Try it. The lines to be extracted begin at the line containing "452x476 pixels. At" and end at the last line of the data below; copy them exactly and leave out the pictures.

Data provided.

◆ ◆ ◆ ◆ ◆

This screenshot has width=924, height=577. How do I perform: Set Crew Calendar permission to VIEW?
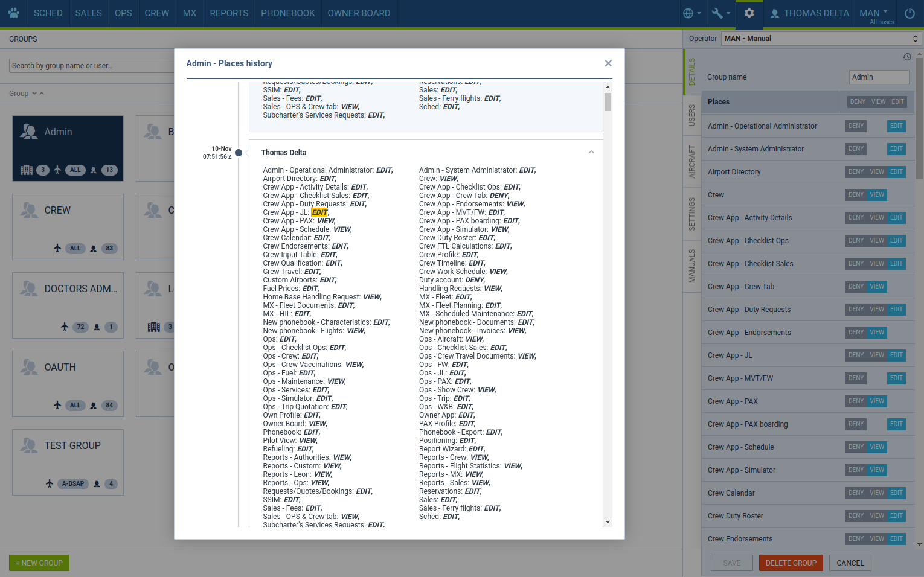tap(877, 493)
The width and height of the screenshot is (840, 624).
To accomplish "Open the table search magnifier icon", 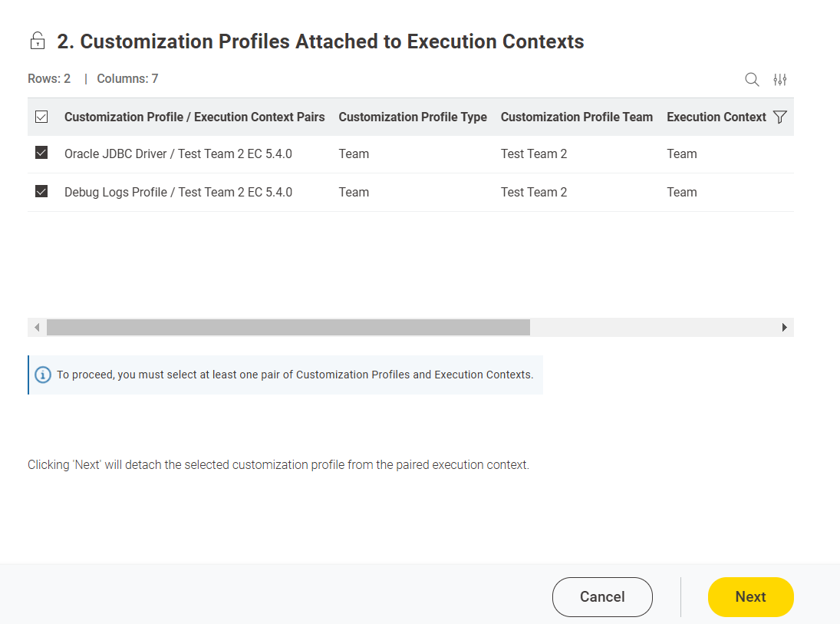I will click(x=752, y=80).
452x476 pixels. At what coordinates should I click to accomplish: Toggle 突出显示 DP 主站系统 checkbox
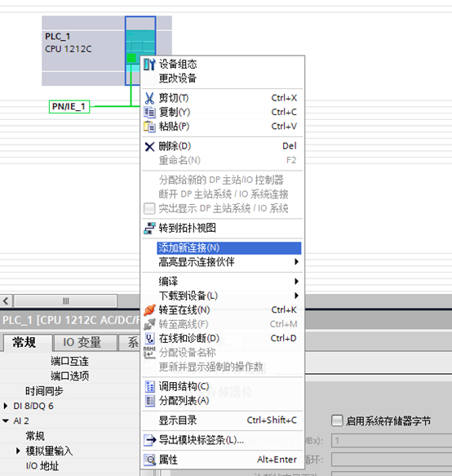coord(149,208)
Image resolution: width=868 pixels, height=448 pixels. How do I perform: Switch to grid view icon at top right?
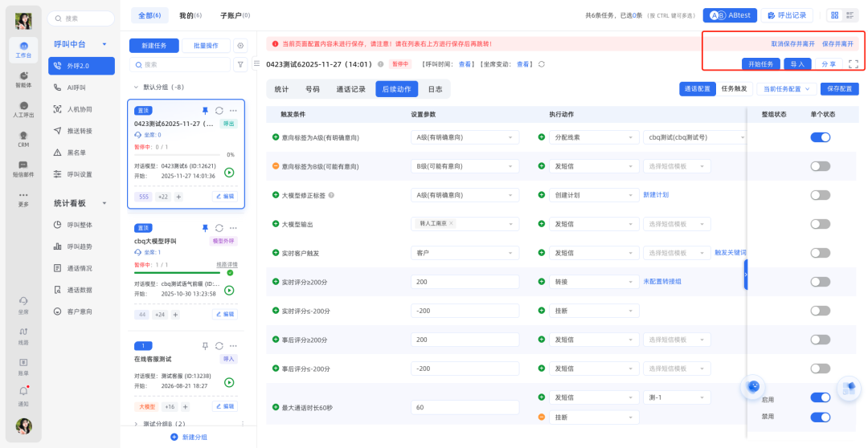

◆ ◆ ◆ ◆ ◆

Written answer.
452x476 pixels. At what coordinates should I click to accomplish: Toggle 突出显示 DP 主站系统 checkbox
coord(149,208)
Image resolution: width=868 pixels, height=448 pixels. How do I perform: Switch to grid view icon at top right?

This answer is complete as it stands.